Editor’s intro: Mark Pribish’s response to cyber threats can help avoid data breaches in our changing world. Read this article and see best practices on keeping your patient information safe.
Mark Pribish discusses how an orthodontic practice can prepare a response to cyber threats
According to a September 12, 2019, TechRepublic article titled “How data breaches are hurting small businesses,” a Bank of America Merchant Services’ survey of consumers and small businesses presented these findings: 21% of small and midsize businesses (SMBs) reported a data breach within the last 24 months, and 30% of consumers said they would never again use a small business that suffered a data breach.1
In addition, according to a June 4, 2019, Security magazine article titled “Data Breaches Cost $654 Billion in 2018,” “cybercriminals exposed 2.8 billion consumer data records in 2018, costing more than $654 billion to U.S. organizations.”2
Personally identifiable information (PII) was the most targeted data with 54% of stolen PII being date of birth or Social Security Number along with name and physical address (49%) being the second-most common compromised type of PII — which is just the type of personal information that is collected by every orthodontic practice in the United States.

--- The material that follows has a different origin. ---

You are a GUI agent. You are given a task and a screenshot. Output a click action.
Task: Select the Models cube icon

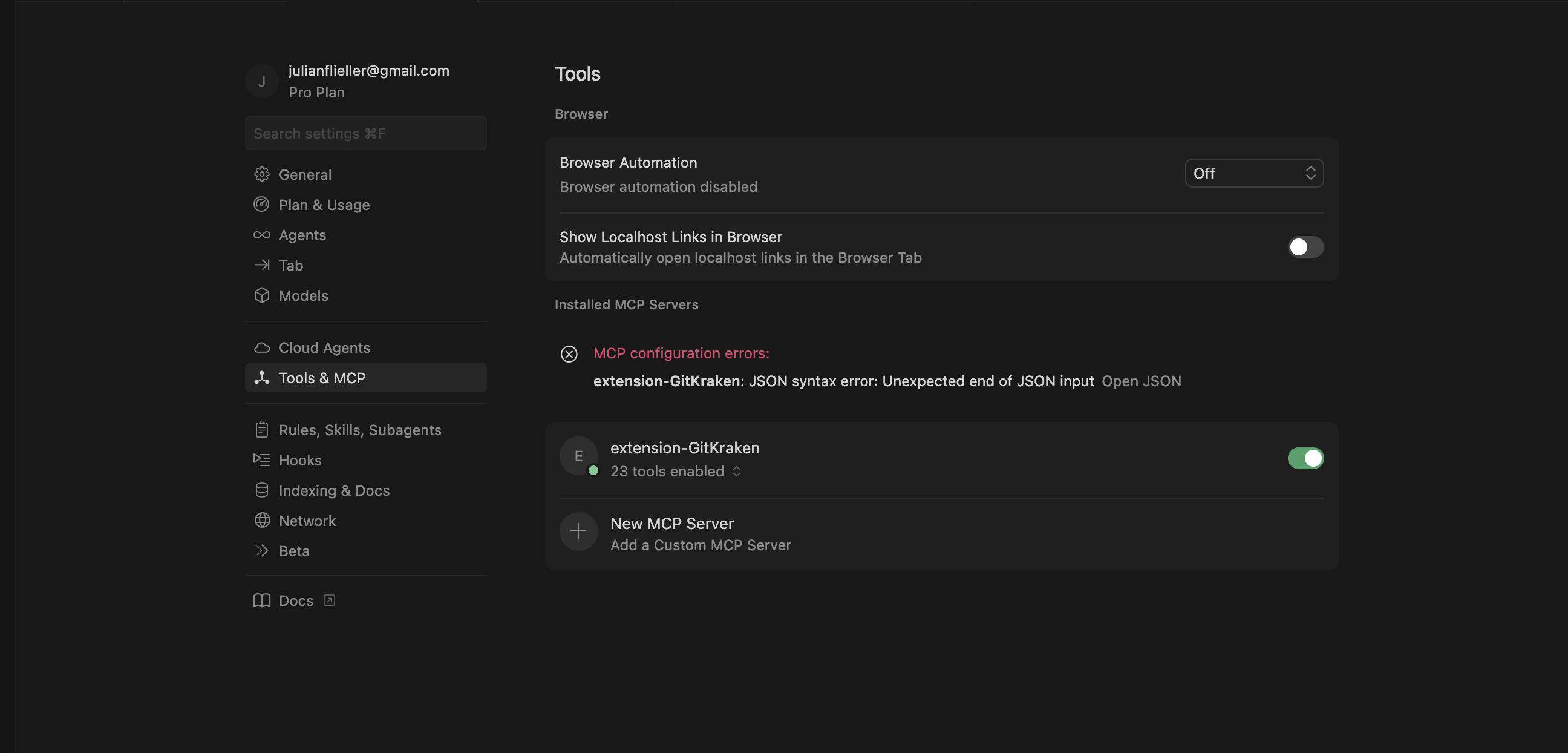[x=262, y=295]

Based on the preceding evidence, along with the 2019 Verizon Data Breach Investigations Report (DBIR)3 where Verizon found that 43% of data breaches happened to small businesses, I have listed my four data breach best practice tips to help small businesses prepare for and mitigate their exposure to a data breach event.
Best Practice No. 1
Every orthodontic practice needs to understand the cybersecurity threat landscape. Staying on top of all the security news and knowing the latest security trends is a time-consuming and challenging task. I recommend regularly reading Brian Krebs,4 who is the author of a daily blog covering cybersecurity, data breach, and cyber-crime trends.
Best Practice No. 2
Have a written information security and governance policy, and update this policy each year. Once complete, have all employees — even with a practice with two to three employees — sign this information security policy document acknowledging that they have read, understand, and agree to said policy.
Best Practice No. 3
Have a data breach risk management plan in place, as the lack of cybersecurity preparedness, the lack of data breach planning, and the lack of employee privacy training have made small businesses a target for cybercriminals. Your data breach risk management plan should include pre-breach planning with a focus on an information security risk assessment, as well as employee education and awareness. It should also include post-breach planning with a focus on state and federal breach notification laws and a list of incident response vendors such as your insurance broker, legal services, forensic services, and public relations.
Best Practice No. 4
Every orthodontic practice should consider having a cyber liability insurance policy, which can help protect your business from cybercrime and a data breach event. The CEOs and CIOs of Equifax and Target were not fired because they were hacked or breached; they were fired for their failed management response to their data breach events. Cyber liability insurance can help your practice be resilient and compromise-ready.
With the threat environment changing so quickly, chances are your security policies and procedures (if your practice has security policies and procedures) are not keeping up, just as state and federal laws are not keeping up with the newest technologies.
These four best practices will help your orthodontic practice respond to new threats along with the changing regulatory environment.
Another response to cyber threats is knowing how to keep malware from being implanted into your network. See Gary Salman’s article titled, “Have cyber criminals ‘implanted’ malware into your network?”
1. Whitney L. How data breaches are hurting small businesses. TechRepublic. Published September 12, 2019. https://www.techrepublic.com/article/how-data-breaches-are-hurting-small-businesses/. Published September 12, 2019. Accessed on October 2, 2019.
2. How data breaches are hurting small businesses. Security magazine. https://www.securitymagazine.com/articles/ 90320-data-breaches-cost-654-billion-in-2018. Published June 4, 2019. Accessed October 2, 2019.
3. Verizon. 2019 Verizon Data Breach Investigations Report (DBIR).
4. Krebs on Security. https://krebsonsecurity.com/.